Rita cocked her head to the side, strands of her red fringe parting over her forehead as she blinked her blue eyes slowly, waiting patiently. Dania sighed and opened her mouth. Rita gently laid a thin, rectangular strip on her tongue and it quickly dissolved, tasting fruity.
“You’ll be feeling cozy in no time!” she chimed.

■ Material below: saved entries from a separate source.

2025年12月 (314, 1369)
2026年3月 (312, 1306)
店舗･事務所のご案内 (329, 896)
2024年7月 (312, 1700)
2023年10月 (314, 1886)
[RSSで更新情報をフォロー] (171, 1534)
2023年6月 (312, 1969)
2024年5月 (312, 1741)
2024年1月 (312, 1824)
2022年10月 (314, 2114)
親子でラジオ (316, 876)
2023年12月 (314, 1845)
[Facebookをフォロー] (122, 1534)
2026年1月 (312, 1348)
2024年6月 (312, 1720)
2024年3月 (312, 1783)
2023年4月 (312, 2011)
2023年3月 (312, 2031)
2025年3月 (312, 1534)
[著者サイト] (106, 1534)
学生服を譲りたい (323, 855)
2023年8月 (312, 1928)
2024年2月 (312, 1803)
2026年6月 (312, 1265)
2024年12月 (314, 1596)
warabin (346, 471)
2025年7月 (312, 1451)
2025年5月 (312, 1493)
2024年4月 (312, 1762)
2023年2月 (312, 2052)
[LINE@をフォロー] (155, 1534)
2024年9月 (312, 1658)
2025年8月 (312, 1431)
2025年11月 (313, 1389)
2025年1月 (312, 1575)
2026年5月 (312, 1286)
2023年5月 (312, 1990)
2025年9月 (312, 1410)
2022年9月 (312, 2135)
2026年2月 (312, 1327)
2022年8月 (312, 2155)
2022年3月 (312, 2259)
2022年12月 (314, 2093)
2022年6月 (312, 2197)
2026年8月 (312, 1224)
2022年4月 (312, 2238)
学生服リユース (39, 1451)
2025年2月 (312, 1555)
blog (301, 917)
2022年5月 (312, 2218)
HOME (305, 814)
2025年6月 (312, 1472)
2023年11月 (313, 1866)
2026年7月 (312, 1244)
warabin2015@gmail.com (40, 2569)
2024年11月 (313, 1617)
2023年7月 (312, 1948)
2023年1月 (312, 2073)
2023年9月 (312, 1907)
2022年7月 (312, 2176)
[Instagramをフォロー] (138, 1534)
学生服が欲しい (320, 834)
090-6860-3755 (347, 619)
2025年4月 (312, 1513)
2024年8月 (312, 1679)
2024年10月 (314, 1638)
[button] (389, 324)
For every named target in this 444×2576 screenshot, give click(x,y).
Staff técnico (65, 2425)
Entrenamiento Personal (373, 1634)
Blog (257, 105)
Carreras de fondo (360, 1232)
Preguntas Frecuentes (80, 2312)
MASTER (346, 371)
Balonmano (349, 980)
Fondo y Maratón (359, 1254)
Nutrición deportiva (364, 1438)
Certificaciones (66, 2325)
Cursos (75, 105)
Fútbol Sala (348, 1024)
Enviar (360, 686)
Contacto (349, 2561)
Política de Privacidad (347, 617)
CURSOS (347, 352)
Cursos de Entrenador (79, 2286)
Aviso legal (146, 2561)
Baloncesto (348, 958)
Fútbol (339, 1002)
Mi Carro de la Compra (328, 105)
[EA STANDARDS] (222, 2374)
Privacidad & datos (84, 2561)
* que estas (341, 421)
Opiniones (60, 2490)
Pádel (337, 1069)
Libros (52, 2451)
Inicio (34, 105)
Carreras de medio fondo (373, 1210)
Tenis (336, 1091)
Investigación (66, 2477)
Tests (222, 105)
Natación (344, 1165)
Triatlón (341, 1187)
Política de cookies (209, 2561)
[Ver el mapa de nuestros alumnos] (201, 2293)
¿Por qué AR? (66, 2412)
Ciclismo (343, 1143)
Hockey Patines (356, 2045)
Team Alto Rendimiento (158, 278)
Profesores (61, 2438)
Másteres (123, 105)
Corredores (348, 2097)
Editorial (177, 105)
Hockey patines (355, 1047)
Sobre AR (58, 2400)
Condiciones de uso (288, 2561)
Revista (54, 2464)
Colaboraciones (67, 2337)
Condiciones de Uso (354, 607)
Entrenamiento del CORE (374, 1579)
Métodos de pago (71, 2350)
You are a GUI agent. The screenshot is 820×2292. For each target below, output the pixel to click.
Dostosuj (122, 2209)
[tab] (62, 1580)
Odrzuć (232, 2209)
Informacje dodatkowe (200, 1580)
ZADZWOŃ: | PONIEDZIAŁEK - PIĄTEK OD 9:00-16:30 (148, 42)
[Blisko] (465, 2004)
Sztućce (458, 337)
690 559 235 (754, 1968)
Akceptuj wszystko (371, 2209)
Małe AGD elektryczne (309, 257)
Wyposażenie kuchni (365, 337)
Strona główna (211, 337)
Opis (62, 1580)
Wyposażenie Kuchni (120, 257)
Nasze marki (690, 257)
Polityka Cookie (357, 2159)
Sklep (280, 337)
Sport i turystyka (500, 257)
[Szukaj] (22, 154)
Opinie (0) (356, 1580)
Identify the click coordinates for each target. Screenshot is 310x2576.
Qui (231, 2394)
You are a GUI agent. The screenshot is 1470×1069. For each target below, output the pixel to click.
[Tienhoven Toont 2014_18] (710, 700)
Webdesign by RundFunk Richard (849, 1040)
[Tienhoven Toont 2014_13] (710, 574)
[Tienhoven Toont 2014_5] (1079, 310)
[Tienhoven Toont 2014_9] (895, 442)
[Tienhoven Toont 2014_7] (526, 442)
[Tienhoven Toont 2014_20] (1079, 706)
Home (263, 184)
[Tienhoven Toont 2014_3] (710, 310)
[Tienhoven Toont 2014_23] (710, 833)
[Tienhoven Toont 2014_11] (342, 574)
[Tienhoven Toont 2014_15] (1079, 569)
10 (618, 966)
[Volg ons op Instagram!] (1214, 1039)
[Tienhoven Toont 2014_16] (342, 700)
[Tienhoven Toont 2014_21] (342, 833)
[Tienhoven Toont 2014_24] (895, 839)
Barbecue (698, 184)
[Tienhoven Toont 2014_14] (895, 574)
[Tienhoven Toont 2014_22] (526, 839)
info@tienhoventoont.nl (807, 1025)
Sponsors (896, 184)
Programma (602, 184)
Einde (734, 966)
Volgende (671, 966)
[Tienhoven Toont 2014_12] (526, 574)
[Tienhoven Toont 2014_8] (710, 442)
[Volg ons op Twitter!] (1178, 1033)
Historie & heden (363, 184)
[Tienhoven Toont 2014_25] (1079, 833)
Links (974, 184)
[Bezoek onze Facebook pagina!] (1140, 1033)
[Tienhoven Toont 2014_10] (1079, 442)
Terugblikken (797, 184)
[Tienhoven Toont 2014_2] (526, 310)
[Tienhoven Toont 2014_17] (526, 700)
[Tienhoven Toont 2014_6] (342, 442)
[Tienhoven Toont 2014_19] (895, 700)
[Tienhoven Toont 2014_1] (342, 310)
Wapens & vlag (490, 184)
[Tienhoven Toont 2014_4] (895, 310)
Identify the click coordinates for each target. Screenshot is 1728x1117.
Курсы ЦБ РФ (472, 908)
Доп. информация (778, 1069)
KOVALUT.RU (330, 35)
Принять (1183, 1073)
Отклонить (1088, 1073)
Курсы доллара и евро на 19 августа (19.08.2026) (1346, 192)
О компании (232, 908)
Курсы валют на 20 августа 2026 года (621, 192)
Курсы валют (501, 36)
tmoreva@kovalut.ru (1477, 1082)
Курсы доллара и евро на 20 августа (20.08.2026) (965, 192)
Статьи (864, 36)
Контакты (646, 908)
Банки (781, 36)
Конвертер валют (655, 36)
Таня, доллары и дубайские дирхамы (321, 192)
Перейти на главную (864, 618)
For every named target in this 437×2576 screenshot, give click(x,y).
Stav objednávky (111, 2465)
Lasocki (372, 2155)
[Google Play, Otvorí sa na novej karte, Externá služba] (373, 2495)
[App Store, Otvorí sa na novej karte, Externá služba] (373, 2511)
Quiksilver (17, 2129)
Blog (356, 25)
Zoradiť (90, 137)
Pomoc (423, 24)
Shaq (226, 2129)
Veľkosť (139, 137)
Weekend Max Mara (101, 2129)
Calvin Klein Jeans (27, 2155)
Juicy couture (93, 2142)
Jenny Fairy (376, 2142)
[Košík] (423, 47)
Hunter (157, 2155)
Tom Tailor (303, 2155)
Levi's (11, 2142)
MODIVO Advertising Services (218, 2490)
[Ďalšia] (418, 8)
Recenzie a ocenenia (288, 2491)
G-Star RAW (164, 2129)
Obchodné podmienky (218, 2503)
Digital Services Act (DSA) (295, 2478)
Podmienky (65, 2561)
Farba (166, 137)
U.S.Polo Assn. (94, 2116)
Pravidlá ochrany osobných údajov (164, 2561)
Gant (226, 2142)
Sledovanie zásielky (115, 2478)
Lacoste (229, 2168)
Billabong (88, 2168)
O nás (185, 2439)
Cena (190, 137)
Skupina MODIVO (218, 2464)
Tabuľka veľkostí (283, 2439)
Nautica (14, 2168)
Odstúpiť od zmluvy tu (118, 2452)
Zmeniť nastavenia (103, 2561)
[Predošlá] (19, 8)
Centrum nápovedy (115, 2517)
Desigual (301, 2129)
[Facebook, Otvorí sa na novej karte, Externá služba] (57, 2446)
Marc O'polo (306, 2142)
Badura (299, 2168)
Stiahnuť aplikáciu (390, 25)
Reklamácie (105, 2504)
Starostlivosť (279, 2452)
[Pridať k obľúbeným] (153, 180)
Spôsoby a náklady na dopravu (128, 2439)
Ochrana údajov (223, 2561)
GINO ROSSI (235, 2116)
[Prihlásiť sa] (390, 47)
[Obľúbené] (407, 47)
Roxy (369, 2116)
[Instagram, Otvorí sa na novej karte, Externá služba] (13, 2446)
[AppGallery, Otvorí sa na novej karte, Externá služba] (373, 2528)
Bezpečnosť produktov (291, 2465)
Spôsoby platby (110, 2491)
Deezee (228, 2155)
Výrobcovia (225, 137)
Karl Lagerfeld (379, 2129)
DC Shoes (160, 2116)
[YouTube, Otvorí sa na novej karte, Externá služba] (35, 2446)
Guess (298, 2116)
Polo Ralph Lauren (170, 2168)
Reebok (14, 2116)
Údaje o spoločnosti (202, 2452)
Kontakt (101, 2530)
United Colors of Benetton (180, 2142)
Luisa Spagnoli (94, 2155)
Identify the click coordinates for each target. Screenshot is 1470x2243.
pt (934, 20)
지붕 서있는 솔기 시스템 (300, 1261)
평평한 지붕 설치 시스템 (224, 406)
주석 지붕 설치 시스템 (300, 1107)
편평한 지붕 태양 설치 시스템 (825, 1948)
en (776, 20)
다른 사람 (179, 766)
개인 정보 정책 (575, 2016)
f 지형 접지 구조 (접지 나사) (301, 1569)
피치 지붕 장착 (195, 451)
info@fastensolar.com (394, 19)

“Did your doctor prescribe these?”
Rita snorted, tossing the container back into her purse. “Got them from the kid in that tech shop across from the bar—”
“A kid?”
“Listen, relax,” she cooed, standing to tuck her in and set the water glass on her night stand. “Just lay back and let the strip do its job. Besides, don’t worry about the kid—he’s a genius. That nerd is going places.”
Dania’s grunt came out as a huff, much less indignant than she meant it to sound, but she suddenly felt warm and carefree. She hummed as her limbs moved like liquid and she melted cozily into the plush bed.
“See? Feels good, huh?” Rita giggled, kissing Dania’s forehead and turning out the light. “I’ll be on the couch.”
Dania mumbled and nodded, snuggling into her pillow. As soon as her eyelids fluttered closed, the disarming smile of the tall, tailed, and dusky blue stranger flashed from her memory.